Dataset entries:
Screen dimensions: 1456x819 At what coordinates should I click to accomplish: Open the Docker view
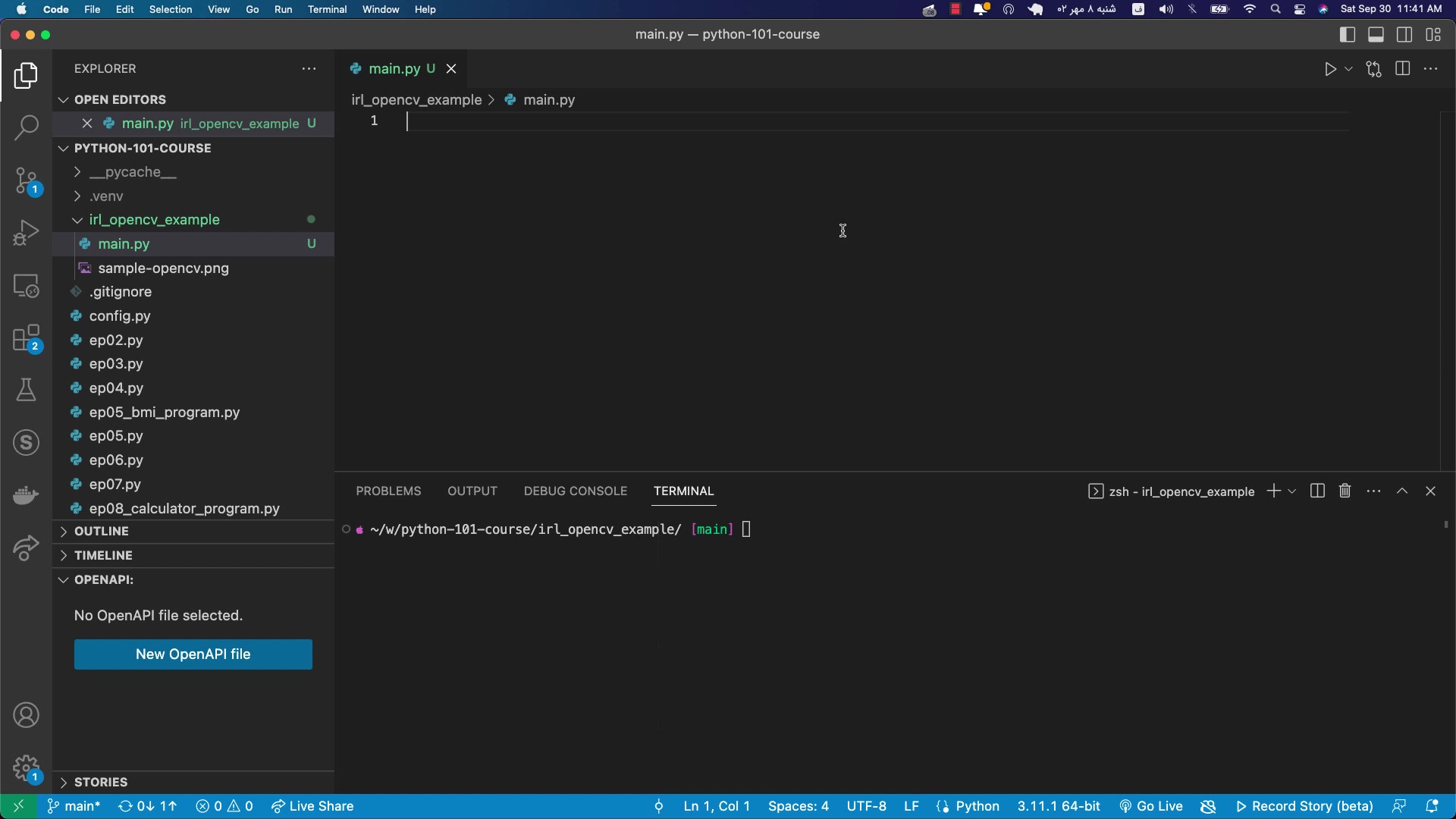tap(26, 495)
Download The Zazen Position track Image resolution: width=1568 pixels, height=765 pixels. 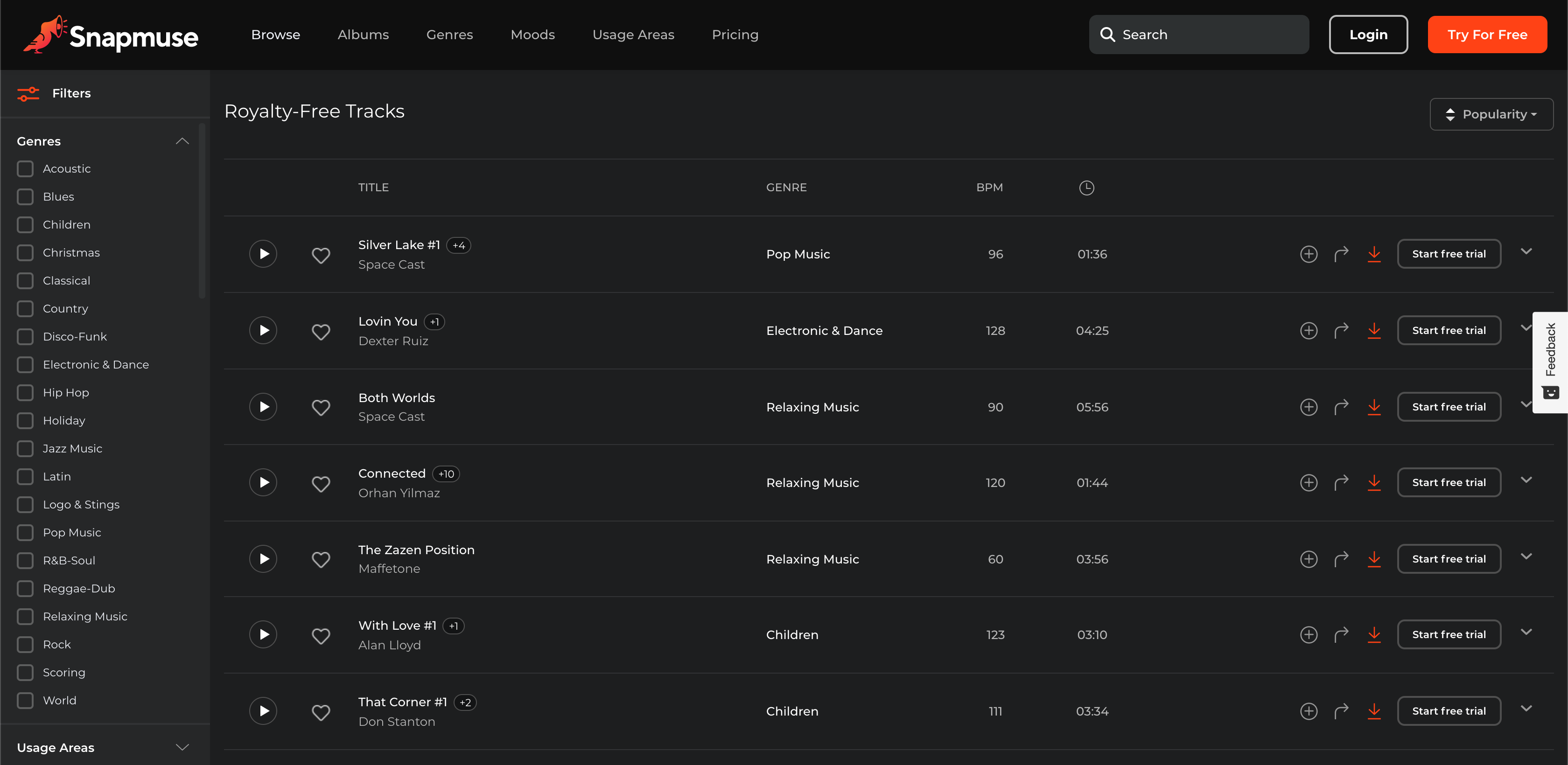point(1374,559)
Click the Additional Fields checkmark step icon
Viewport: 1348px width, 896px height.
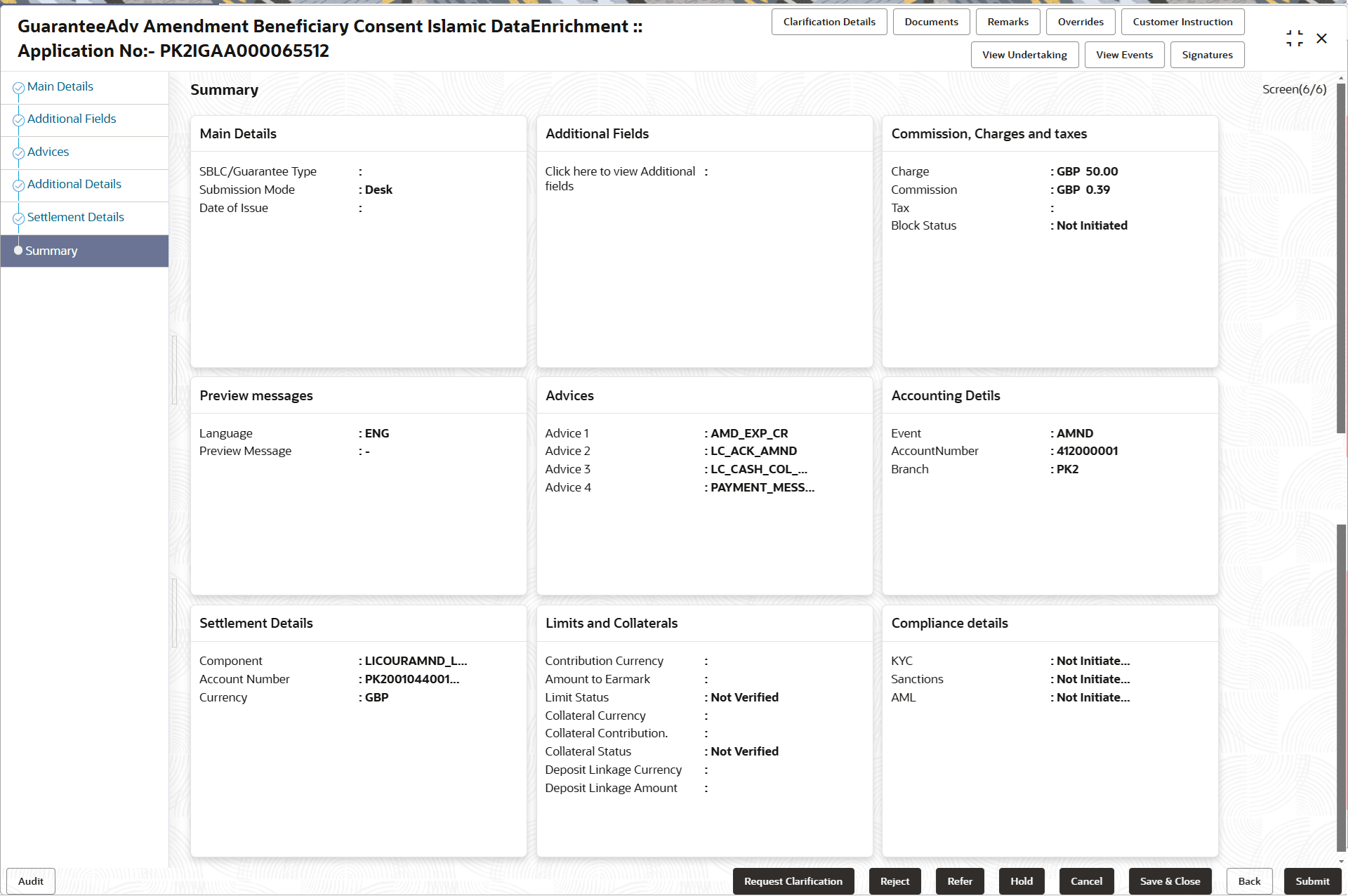(x=18, y=120)
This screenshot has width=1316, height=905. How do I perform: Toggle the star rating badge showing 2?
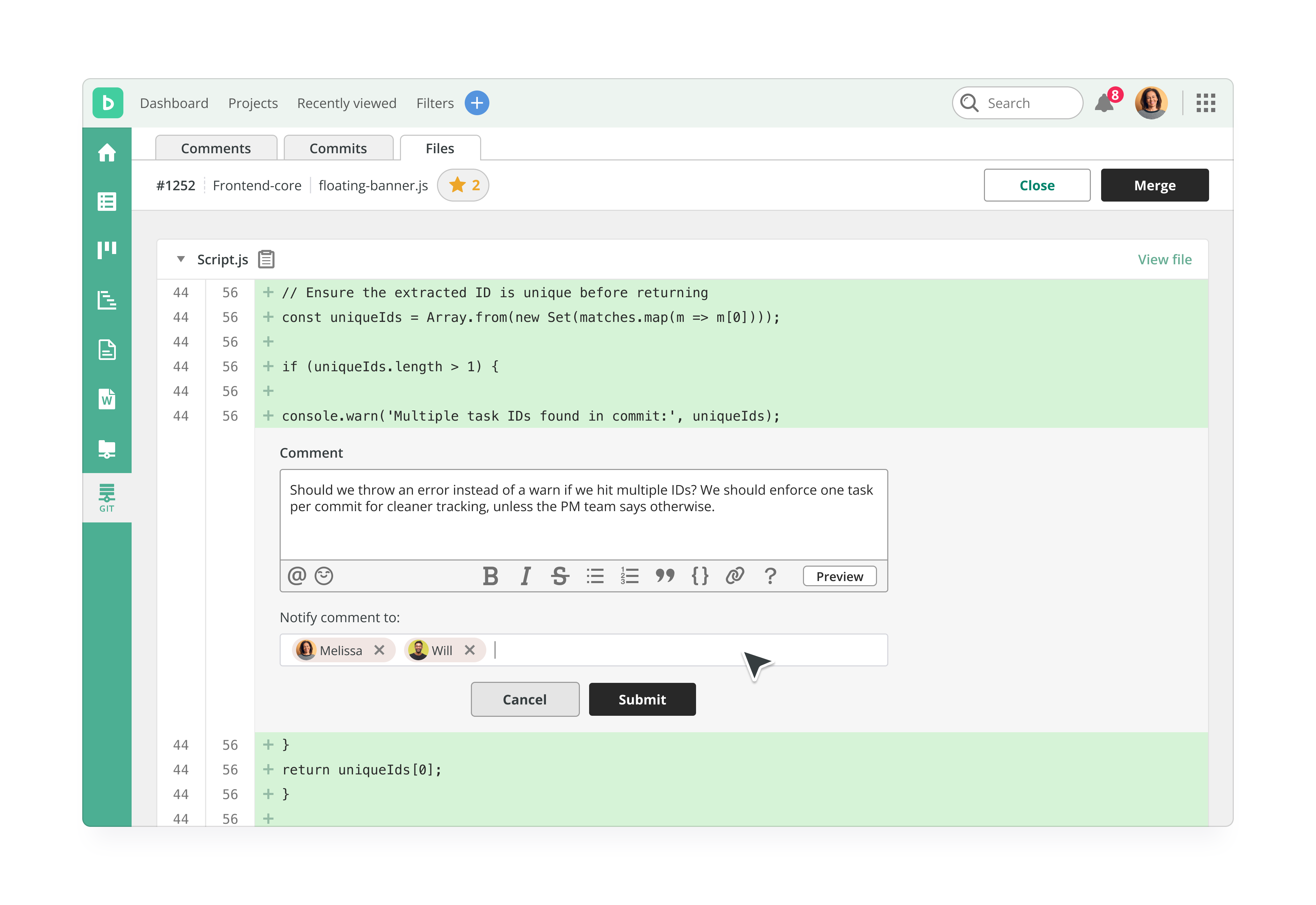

# What you will do
In the data above, find the line containing "Viewport: 1348px width, 896px height."; from there, please write out each line through the end, exactly, with the pictures omitted.

# Solution to the exercise
Viewport: 1348px width, 896px height.
(x=18, y=120)
This screenshot has width=1316, height=905. How do I perform: Toggle the star rating badge showing 2?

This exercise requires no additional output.